Things to do:
a: In the forum thread below about YouTube cubers, repeat everything from "# Where's YouTube" down to "thoughts on this?" word for word.
b: Condense the paragraph in the forum thread below about YouTube cubers that begins "Well MD1313 and MM&P" into a short bulleted list that keeps its main facts.

Passage provided:
══════════

# Where's YouTube Cubers?



## OMGitsSolved (Jan 23, 2011)

This stinks. All of the YouTube cubers like Desie37, monkeydude1313, Thrawst, Lance the Blue Knight, MyMyselfandPi, and camcuber don't make videos anymore and if ever not even about cubing. Some videos and cubing maybe once in awhile though.
They were the pople who kept me in cubing when I started to get bored of it when I watched their videos and saw them having so much fun. I kept cubing to get as fast as them and have as much fun as them. But now they barely make videos and I think that really sucks.
Any thoughts on this?


----------



## Lorenzo (Jan 23, 2011)

They got stuff to do.


----------



## ianography (Jan 23, 2011)

yeah, their lives aren't just about cubing.
and if you care for the sake of cubers that much (not trying to be rude or anything about that), then why don't you try and be one of the famous cubing youtubers?


----------



## Vinny (Jan 23, 2011)

Well MD1313 and MM&P are going through college I believe. I'm not sure about Thrawst... Lance just decided to move on from cubing


----------



## izovire (Jan 23, 2011)

Uhm well... these YT cubers are busy with school, and they don't have as much time to make videos. I'm also a somewhat well-subscribed cuber and I can't make videos all the time. There are like seasons and phases where YT cubers will make a ton of vids. I try to post a new video once a week on topics not touched as much... 

I'm working on a video that will cover most shape 3x3x3's... it will take hours upon hours to film & edit. I also have a cubing store to manage so I'll see if I have time to put it together. 

You should check out my YT if you haven't yet... 
<-------it's over there.


----------



## ianography (Jan 23, 2011)

^ yeah here's a good example of a GREAT youtube cuber.


----------



## OMGitsSolved (Jan 23, 2011)

izovire said:


> Uhm well... these YT cubers are busy with school, and they don't have as much time to make videos. I'm also a somewhat well-subscribed cuber and I can't make videos all the time. There are like seasons and phases where YT cubers will make a ton of vids. I try to post a new video once a week on topics not touched as much...
> 
> I'm working on a video that will cover most shape 3x3x3's... it will take hours upon hours to film & edit. I also have a cubing store to manage so I'll see if I have time to put it together.
> 
> ...


 
oh yeah i forgot to add you to my list of missed cubers ha


----------



## OMGitsSolved (Jan 23, 2011)

ianography said:


> yeah, their lives aren't just about cubing.
> and if you care for the sake of cubers that much (not trying to be rude or anything about that), then why don't you try and be one of the famous cubing youtubers?


 
Mostly because I'm not that good. (yet...) and I'm a little to young. And no I don't find the rude haha!


----------



## sub_zero1983 (Jan 23, 2011)

══════════

Information shown:

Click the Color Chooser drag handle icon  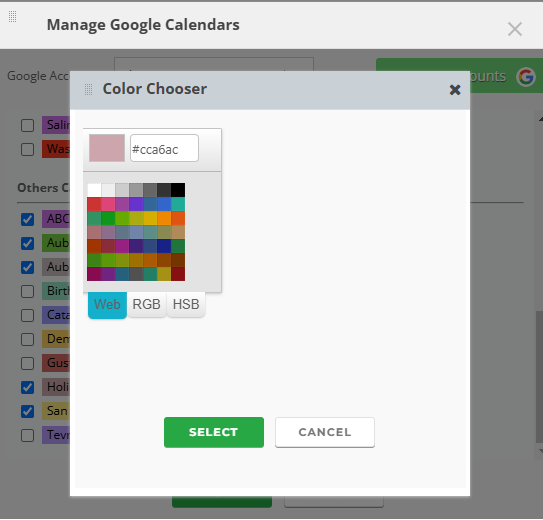(88, 89)
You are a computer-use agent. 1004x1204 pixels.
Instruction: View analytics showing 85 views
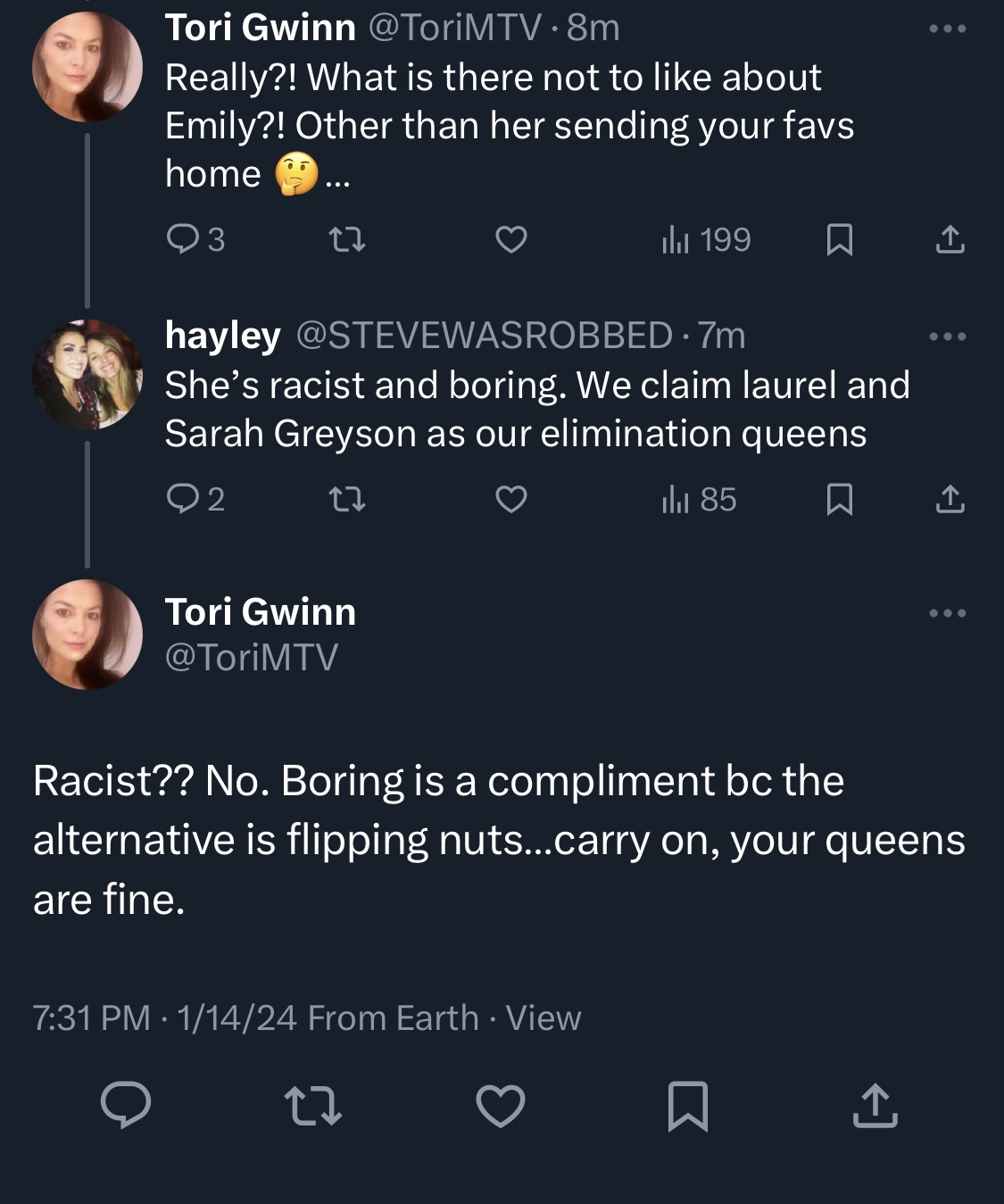click(x=699, y=499)
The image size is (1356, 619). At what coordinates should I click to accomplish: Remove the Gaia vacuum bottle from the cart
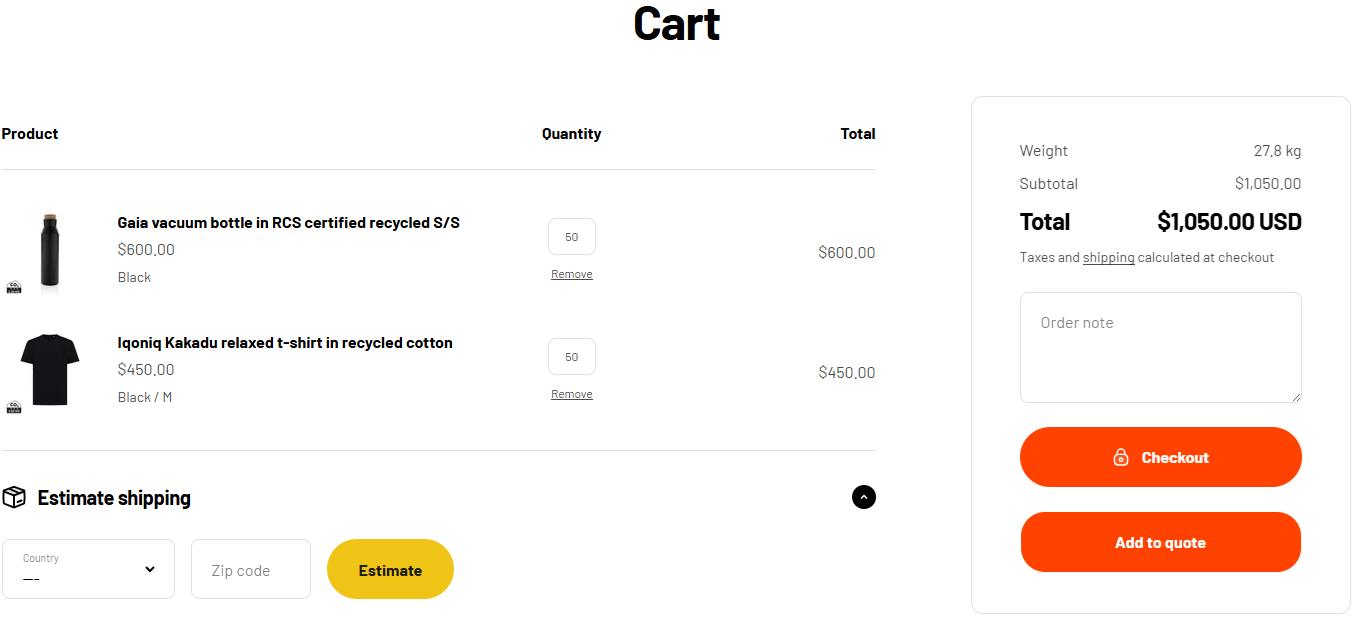pos(572,275)
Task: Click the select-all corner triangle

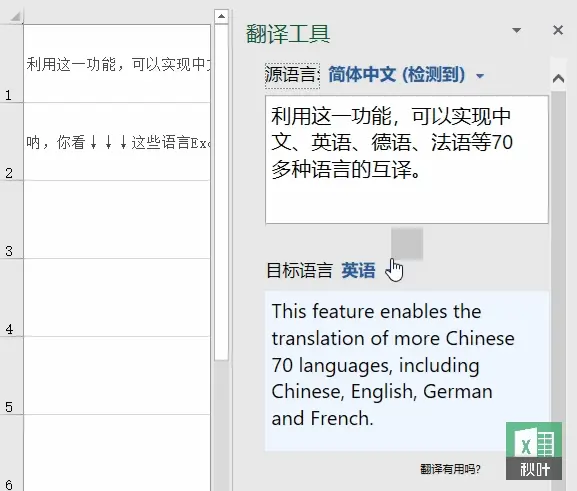Action: tap(15, 17)
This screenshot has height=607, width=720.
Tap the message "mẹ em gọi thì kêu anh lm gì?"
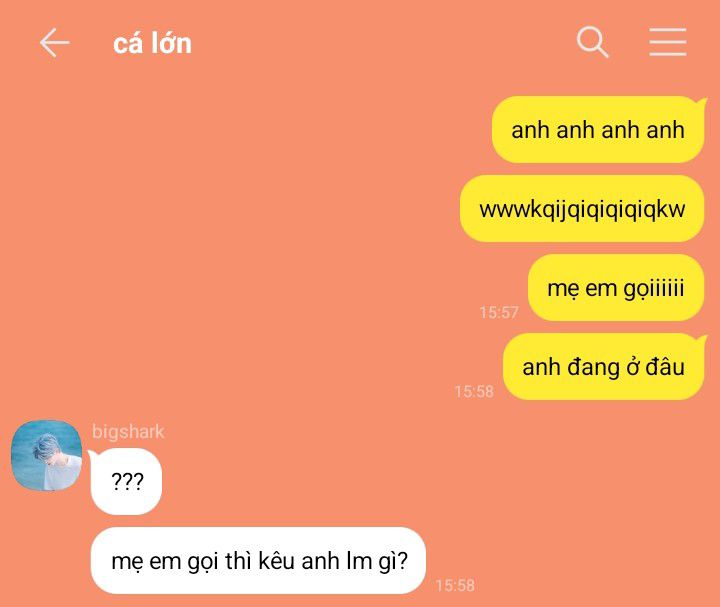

══════════

Responses for each task:
a:
# Where's YouTube Cubers?



## OMGitsSolved (Jan 23, 2011)

This stinks. All of the YouTube cubers like Desie37, monkeydude1313, Thrawst, Lance the Blue Knight, MyMyselfandPi, and camcuber don't make videos anymore and if ever not even about cubing. Some videos and cubing maybe once in awhile though.
They were the pople who kept me in cubing when I started to get bored of it when I watched their videos and saw them having so much fun. I kept cubing to get as fast as them and have as much fun as them. But now they barely make videos and I think that really sucks.
Any thoughts on this?

b:
- The poster believes MD1313 and MM&P are going through college.
- The poster is not sure about Thrawst.
- Lance decided to move on from cubing.